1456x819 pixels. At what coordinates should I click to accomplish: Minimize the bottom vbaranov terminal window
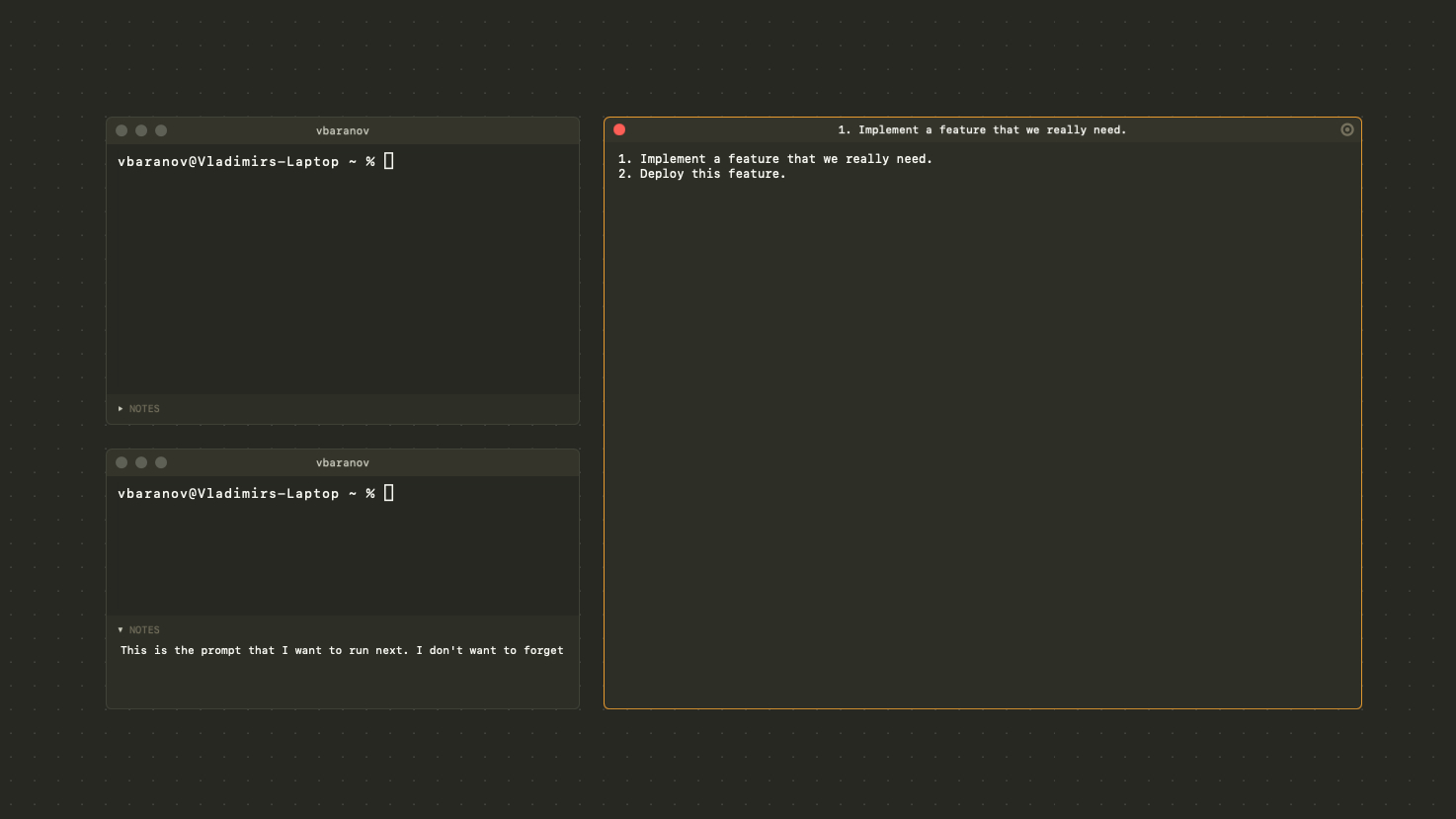pyautogui.click(x=141, y=462)
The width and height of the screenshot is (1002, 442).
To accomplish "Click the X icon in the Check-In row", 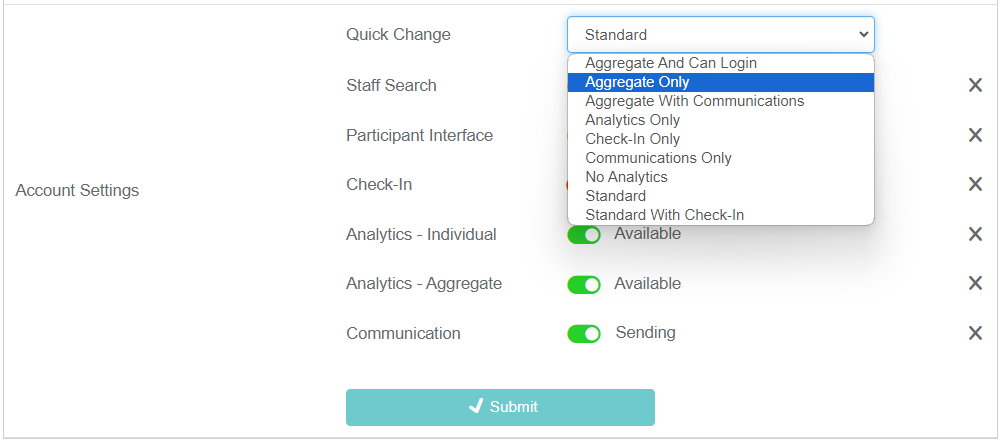I will point(975,185).
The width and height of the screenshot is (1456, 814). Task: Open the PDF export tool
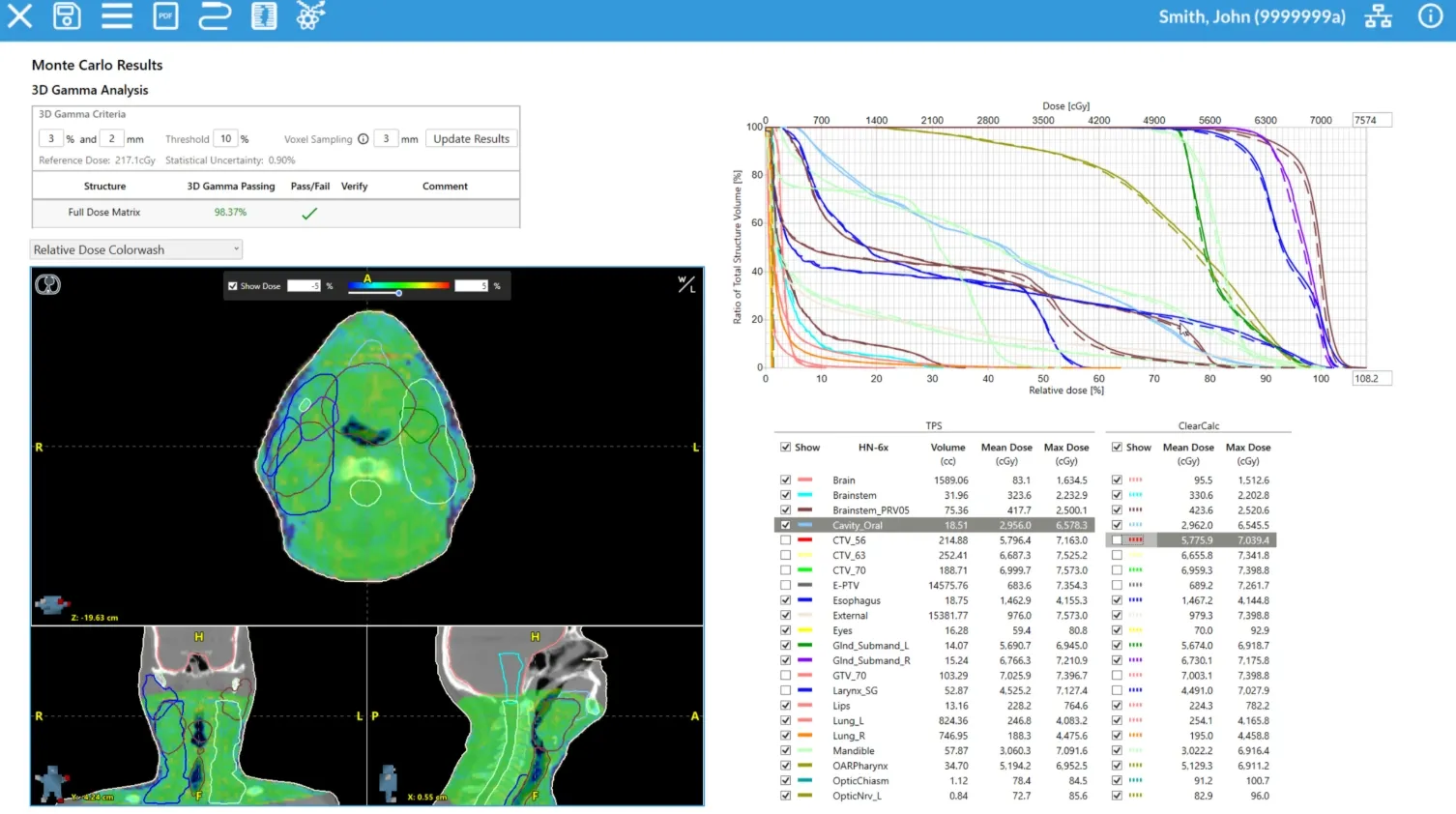coord(165,15)
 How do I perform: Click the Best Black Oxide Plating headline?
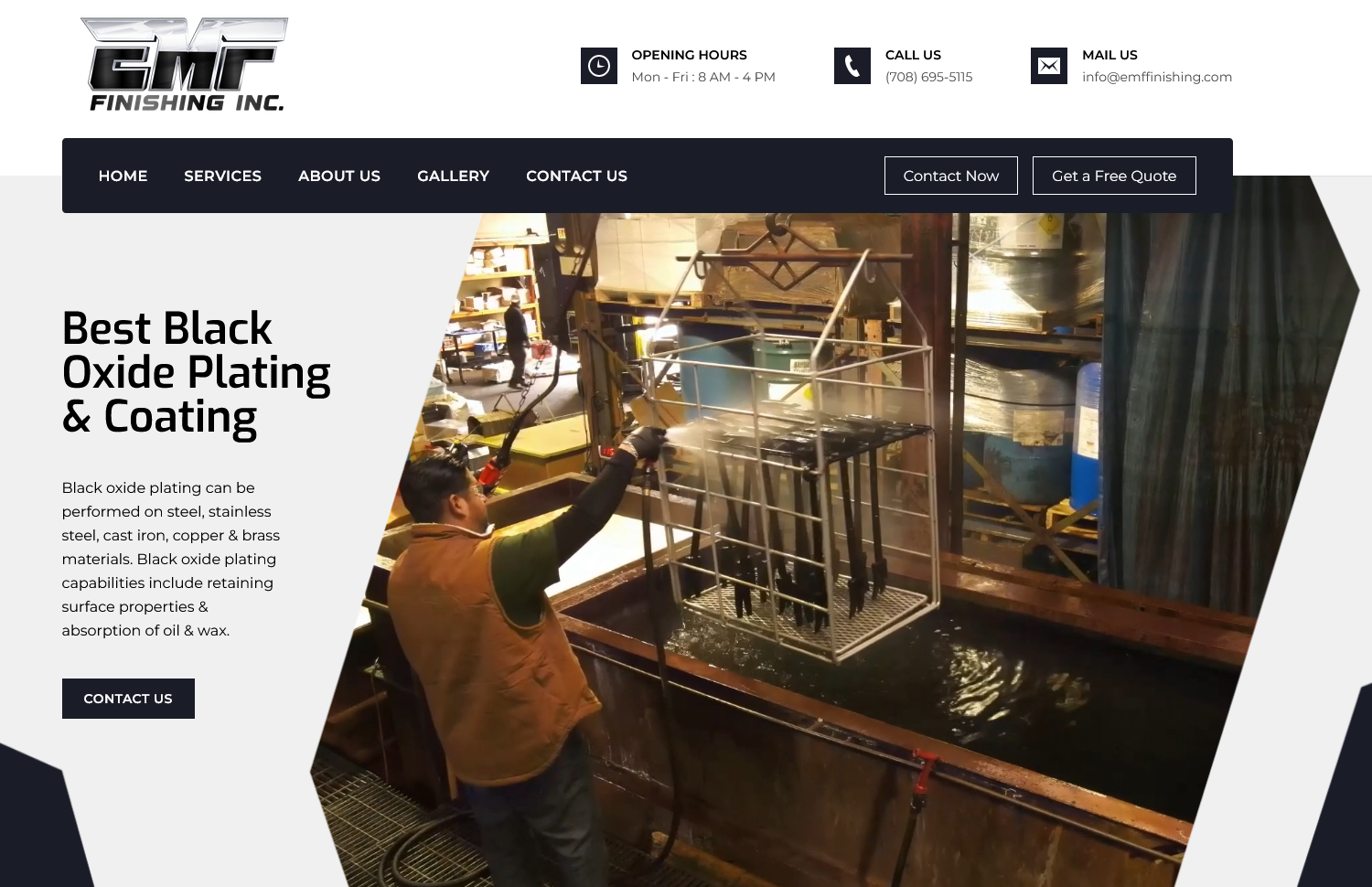(196, 373)
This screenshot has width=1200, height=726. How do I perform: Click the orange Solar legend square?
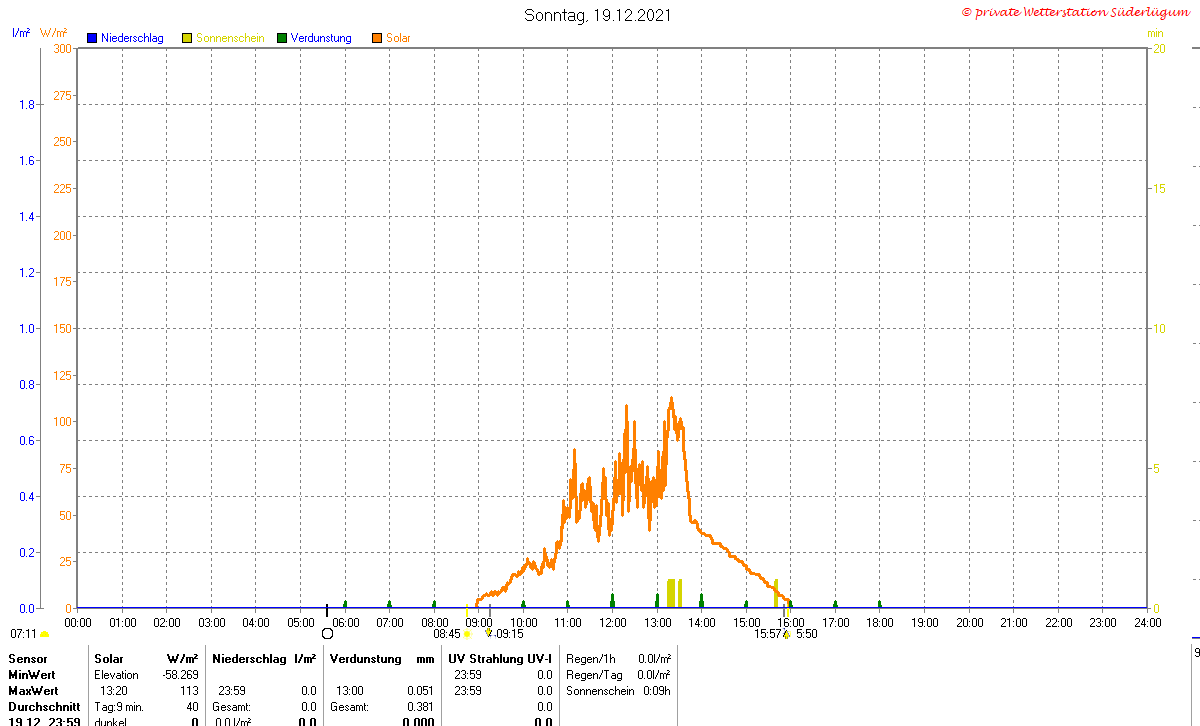click(377, 38)
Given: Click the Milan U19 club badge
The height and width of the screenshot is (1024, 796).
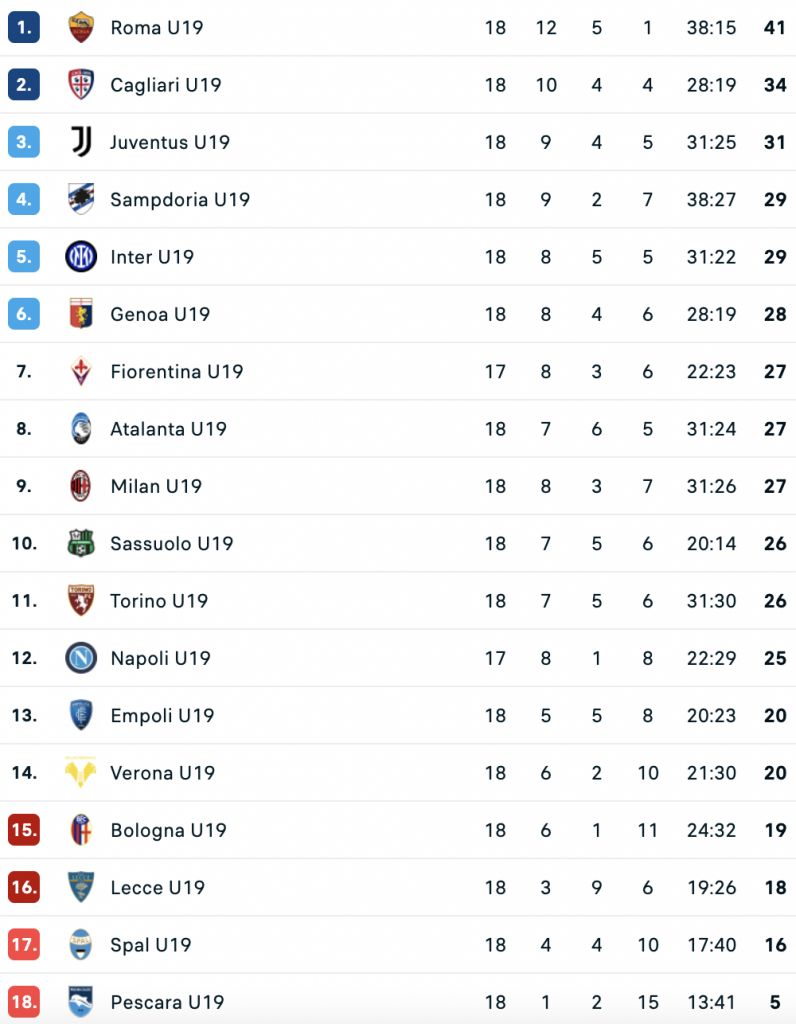Looking at the screenshot, I should tap(81, 486).
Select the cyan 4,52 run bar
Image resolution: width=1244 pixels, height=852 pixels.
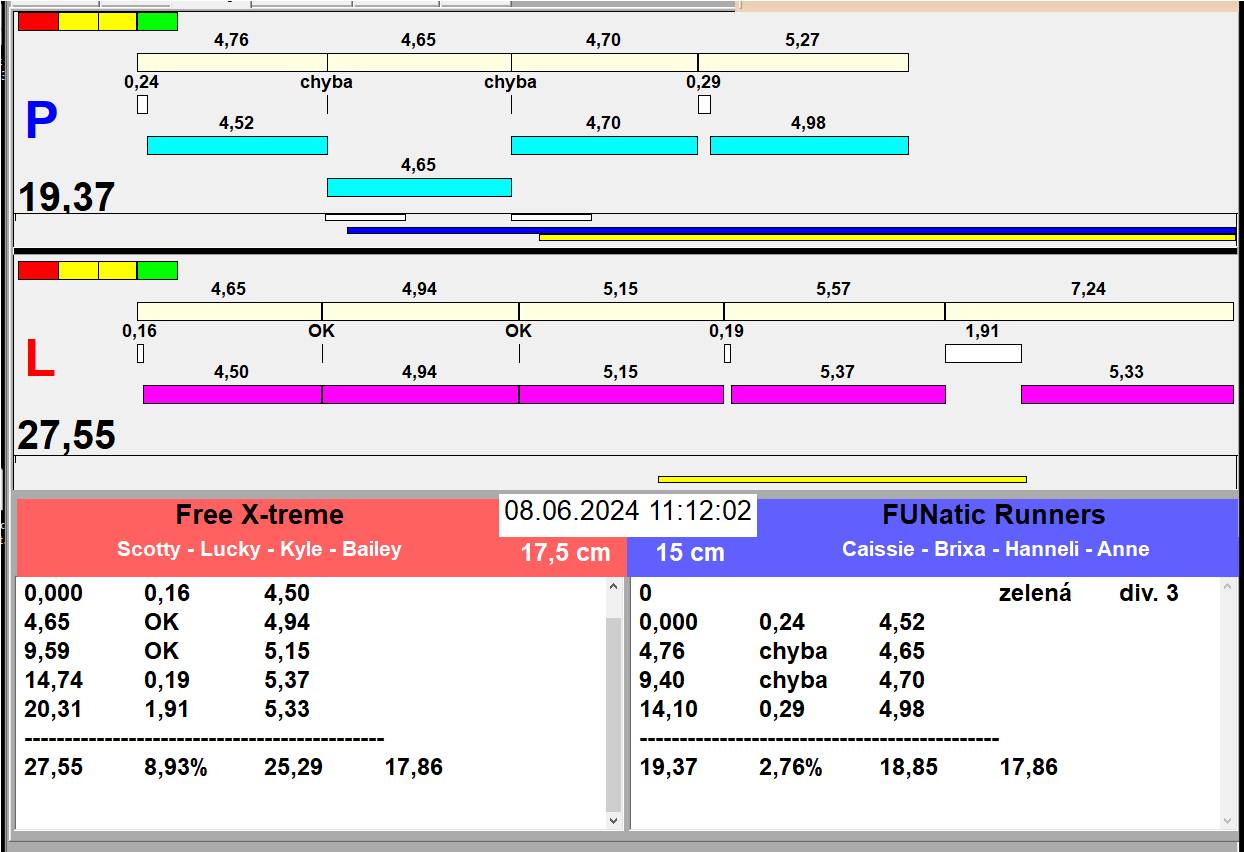pyautogui.click(x=237, y=145)
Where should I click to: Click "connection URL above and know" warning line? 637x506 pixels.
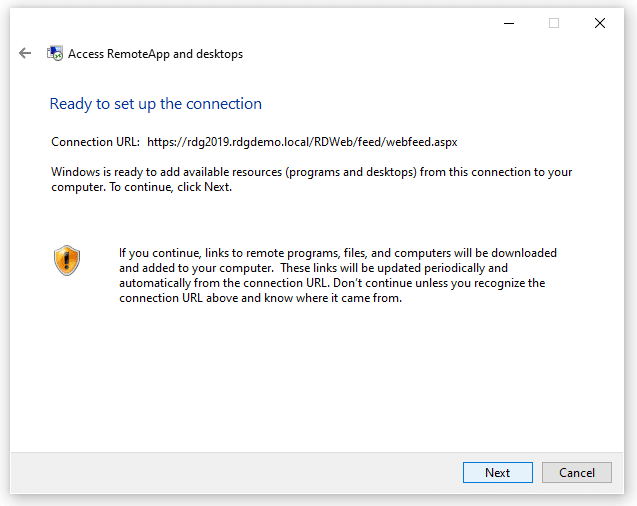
.....
EXERCISE AIM:
Beginning at the line containing "This screenshot has", restate every line through the end of the material above exactly; omit the pictures.

ANSWER TO THE PROBLEM:
This screenshot has width=1200, height=726. How do I perform: Click the orange Solar legend square?
click(377, 38)
Given: Click the Milan U19 club badge
The height and width of the screenshot is (1024, 796).
Looking at the screenshot, I should tap(81, 486).
Select the cyan 4,52 run bar
Image resolution: width=1244 pixels, height=852 pixels.
pyautogui.click(x=237, y=145)
Where should I click to: Click "connection URL above and know" warning line? 637x506 pixels.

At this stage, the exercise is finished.